Find the line that contains "Where should I click to: Click" in the entries below. Restate it and every line after it, word for word, with no pictures.

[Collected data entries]
+--
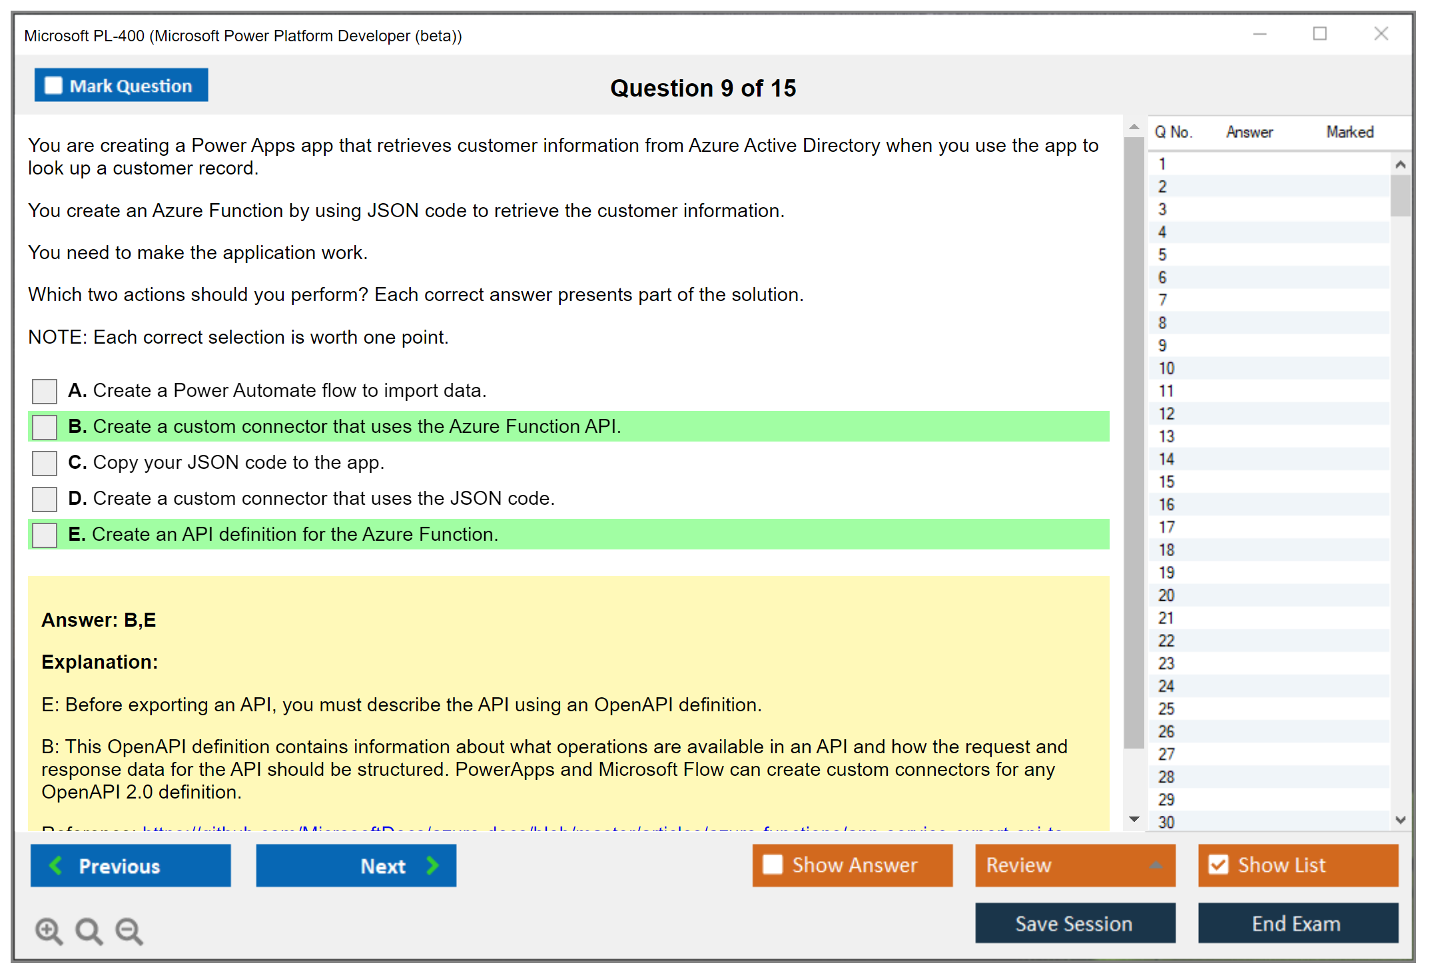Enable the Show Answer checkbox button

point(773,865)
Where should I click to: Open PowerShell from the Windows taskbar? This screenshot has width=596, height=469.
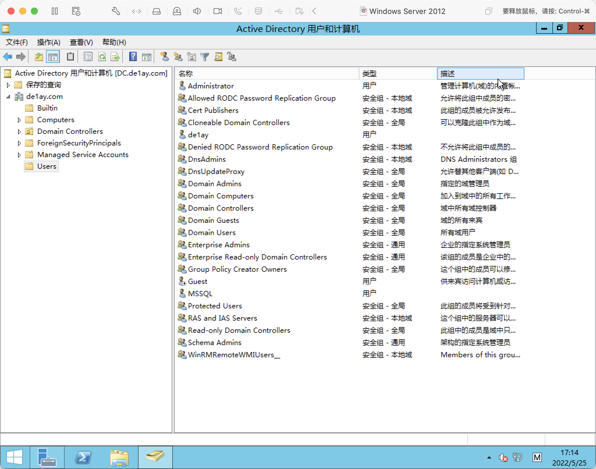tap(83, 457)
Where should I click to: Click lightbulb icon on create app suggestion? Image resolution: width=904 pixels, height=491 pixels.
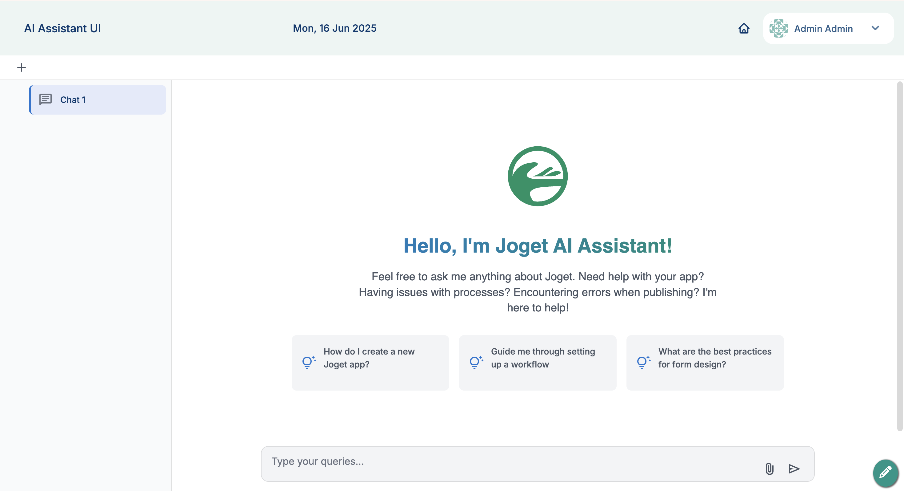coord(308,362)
+--
- _SOLUTION BELOW_
Where should I click to: Click lightbulb icon on create app suggestion? Image resolution: width=904 pixels, height=491 pixels.
coord(308,362)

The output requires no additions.